Problems to solve
1. Answer these about the zoning passage:
(a) Which court may reverse, affirm, or modify the decision that is appealed?
(b) Whose discretion may that court not substitute its own for?
(c) Under state law, what may a board of adjustment authorize in specific cases?
2. Write out the zoning passage starting at "Under state law, a" and ending at "211.009(a)(3) (Vernon 1999).", and change "variance" to "exception" throughout that stretch.

Passage given
○ ○ ○ ○
The district court may reverse or affirm, in whole or in part, or modify the decision that is appealed. See Tex. Local Gov't Code Ann. § 211.011(f) (Vernon Supp.2003). However, the district court cannot put itself in the adjustment board's position or substitute its discretion for that of the board. See Board of Adjustment of Corpus Christi v. Flores,860 S.W.2d 622, 625 (Tex.App.-Corpus Christi 1993, writ denied); see also Downer, 701 S.W.2d at 241-42.
Under state law, a board of adjustment "may authorize in specific cases a variance from the terms of a zoning ordinance if the variance is not contrary to the public interest and, due to special conditions, a literal enforcement of the ordinance would result in unnecessary hardship, and so that the spirit of the ordinance is observed and
substantial justice is done." Tex. Local Gov't Code Ann. § 211.009(a)(3) (Vernon 1999).
○ ○ ○ ○
Data section
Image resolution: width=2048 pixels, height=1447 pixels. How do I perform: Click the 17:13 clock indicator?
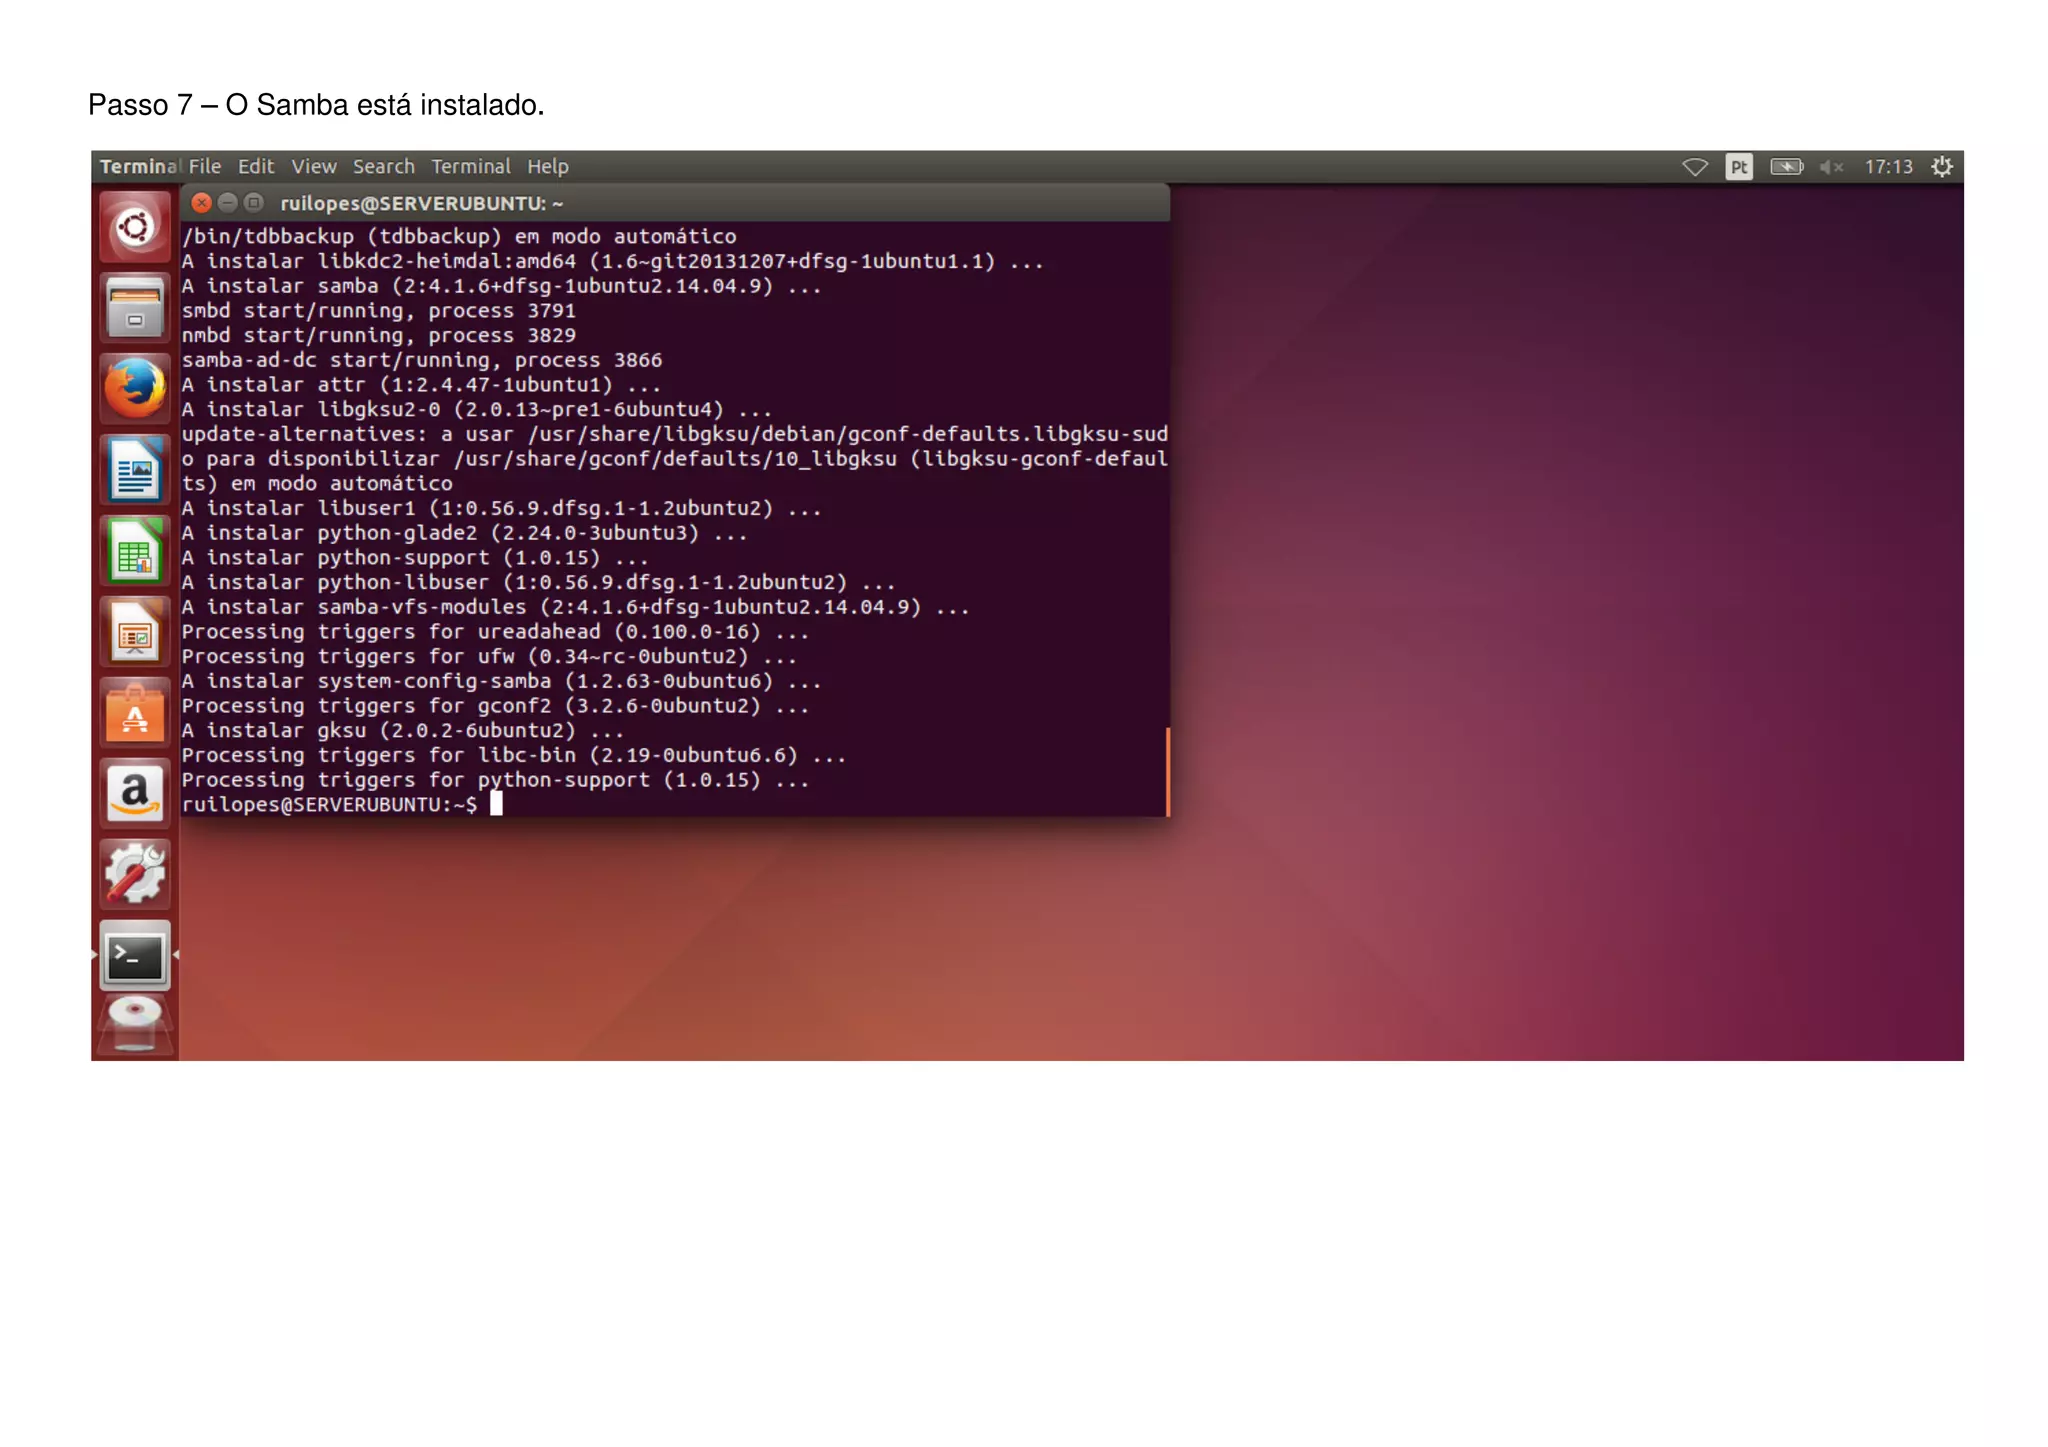[1888, 167]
○ ○ ○ ○
Task responses
1.
(a) The district court.
(b) The adjustment board's.
(c) A variance from the terms of a zoning ordinance.

2.
Under state law, a board of adjustment "may authorize in specific cases a exception from the terms of a zoning ordinance if the exception is not contrary to the public interest and, due to special conditions, a literal enforcement of the ordinance would result in unnecessary hardship, and so that the spirit of the ordinance is observed and
substantial justice is done." Tex. Local Gov't Code Ann. § 211.009(a)(3) (Vernon 1999).